### AIM OF THE TASK
Exactly as shown below, retype every line of the data.
****
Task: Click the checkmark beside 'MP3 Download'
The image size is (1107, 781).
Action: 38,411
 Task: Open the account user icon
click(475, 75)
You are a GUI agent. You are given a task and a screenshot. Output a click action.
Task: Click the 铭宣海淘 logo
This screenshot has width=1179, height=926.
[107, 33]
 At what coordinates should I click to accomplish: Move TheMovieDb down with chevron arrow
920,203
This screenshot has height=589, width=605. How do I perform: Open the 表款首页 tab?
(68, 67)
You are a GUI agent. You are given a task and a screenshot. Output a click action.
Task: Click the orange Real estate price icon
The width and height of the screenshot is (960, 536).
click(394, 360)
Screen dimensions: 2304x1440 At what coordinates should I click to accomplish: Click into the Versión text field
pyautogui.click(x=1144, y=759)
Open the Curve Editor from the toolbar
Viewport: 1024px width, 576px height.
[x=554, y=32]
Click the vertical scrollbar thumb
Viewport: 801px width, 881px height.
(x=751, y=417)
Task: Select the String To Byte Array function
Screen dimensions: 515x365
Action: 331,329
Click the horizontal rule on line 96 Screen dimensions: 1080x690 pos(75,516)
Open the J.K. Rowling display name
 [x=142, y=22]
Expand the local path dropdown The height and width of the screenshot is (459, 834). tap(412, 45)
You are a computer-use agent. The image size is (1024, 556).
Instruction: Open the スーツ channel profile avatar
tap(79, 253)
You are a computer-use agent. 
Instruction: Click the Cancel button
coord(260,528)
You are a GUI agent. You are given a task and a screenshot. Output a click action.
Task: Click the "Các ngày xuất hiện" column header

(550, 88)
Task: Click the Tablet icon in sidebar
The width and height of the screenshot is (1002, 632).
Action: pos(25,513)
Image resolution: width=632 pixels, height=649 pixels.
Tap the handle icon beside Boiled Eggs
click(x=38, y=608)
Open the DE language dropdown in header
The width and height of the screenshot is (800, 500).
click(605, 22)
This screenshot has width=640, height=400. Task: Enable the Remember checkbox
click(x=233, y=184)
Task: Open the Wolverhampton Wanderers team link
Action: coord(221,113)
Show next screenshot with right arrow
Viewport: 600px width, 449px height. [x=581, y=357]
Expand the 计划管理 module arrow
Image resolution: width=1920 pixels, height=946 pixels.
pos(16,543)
****
### SOLUTION FOR THIS TASK
Task: Click the checkmark beside 'MP3 Download'
The image size is (1107, 781).
Action: 38,411
 Task: Open the account user icon
click(475, 75)
You are a GUI agent. You are given a task and a screenshot. Output a click action.
Task: Click the 铭宣海淘 logo
This screenshot has width=1179, height=926.
[107, 33]
 At what coordinates should I click to accomplish: Move TheMovieDb down with chevron arrow
920,203
This screenshot has height=589, width=605. How do I perform: Open the 表款首页 tab?
(68, 67)
You are a GUI agent. You are given a task and a screenshot. Output a click action.
Task: Click the orange Real estate price icon
The width and height of the screenshot is (960, 536).
click(394, 360)
Screen dimensions: 2304x1440 At what coordinates should I click to accomplish: Click into the Versión text field
pyautogui.click(x=1144, y=759)
Open the Curve Editor from the toolbar
Viewport: 1024px width, 576px height.
[x=554, y=32]
Click the vertical scrollbar thumb
Viewport: 801px width, 881px height.
(x=751, y=417)
Task: Select the String To Byte Array function
Screen dimensions: 515x365
Action: 331,329
Click the horizontal rule on line 96 Screen dimensions: 1080x690 pos(75,516)
Open the J.K. Rowling display name
 [x=142, y=22]
Expand the local path dropdown The height and width of the screenshot is (459, 834). tap(412, 45)
You are a computer-use agent. The image size is (1024, 556).
Instruction: Open the スーツ channel profile avatar
tap(79, 253)
You are a computer-use agent. 
Instruction: Click the Cancel button
coord(260,528)
You are a GUI agent. You are given a task and a screenshot. Output a click action.
Task: Click the "Các ngày xuất hiện" column header

(550, 88)
Task: Click the Tablet icon in sidebar
The width and height of the screenshot is (1002, 632).
Action: pos(25,513)
Image resolution: width=632 pixels, height=649 pixels.
Tap the handle icon beside Boiled Eggs
click(x=38, y=608)
Open the DE language dropdown in header
The width and height of the screenshot is (800, 500).
click(605, 22)
This screenshot has width=640, height=400. Task: Enable the Remember checkbox
click(x=233, y=184)
Task: Open the Wolverhampton Wanderers team link
Action: coord(221,113)
Show next screenshot with right arrow
Viewport: 600px width, 449px height. [x=581, y=357]
Expand the 计划管理 module arrow
Image resolution: width=1920 pixels, height=946 pixels.
pos(16,543)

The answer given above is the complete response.